And lower natgas prices in the US are passed on partially to Europe as these past two years were supposed to see massive arrival of Qatari LNG into the US, volumes which instead went to Europe and helped depress prices there to some extent (at least in the UK, but less in Europe where prices are more dominated by oil-indexed Russian contracts).

Wind power

by Jerome a Paris (etg@eurotrib.com) on Mon Aug 23rd, 2010 at 04:16:33 AM EST
[ Parent ]
Thanks. I was aware of that, but it's useful to have verification by an expert.

But my point is that the market architecture of the natural gas market is structurally different in that it has not become financialised in the way that the oil market - which is also oversupplied, but no-one knows how much - currently is.

My thesis is that the crude oil market has been systemically manipulated by producers for some time, funded by 'free' money from ETFs.
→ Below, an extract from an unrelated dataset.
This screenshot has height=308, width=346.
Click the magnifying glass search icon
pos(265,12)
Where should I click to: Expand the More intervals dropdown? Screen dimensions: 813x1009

I have seen no refutation of this, and via the FT Alphaville blog, directly and indirectly received considerable agreement.

"The future is already here -- it's just not very evenly distributed" William Gibson

by ChrisCook (cojockathotmaildotcom) on Mon Aug 23rd, 2010 at 07:39:03 AM EST
[ Parent ]
I fail to see why shale gas should be a temporary solution (except that it, like tar sands, will run out some time in the long run). The resource base is huge, and while the individual wells decline at an incredible pace, you can drill an incredible number of new wells. Indeed, you have to do that. That only tells me Baker Hughes will be busy in the future.

Peak oil is not an energy crisis. It is a liquid fuel crisis.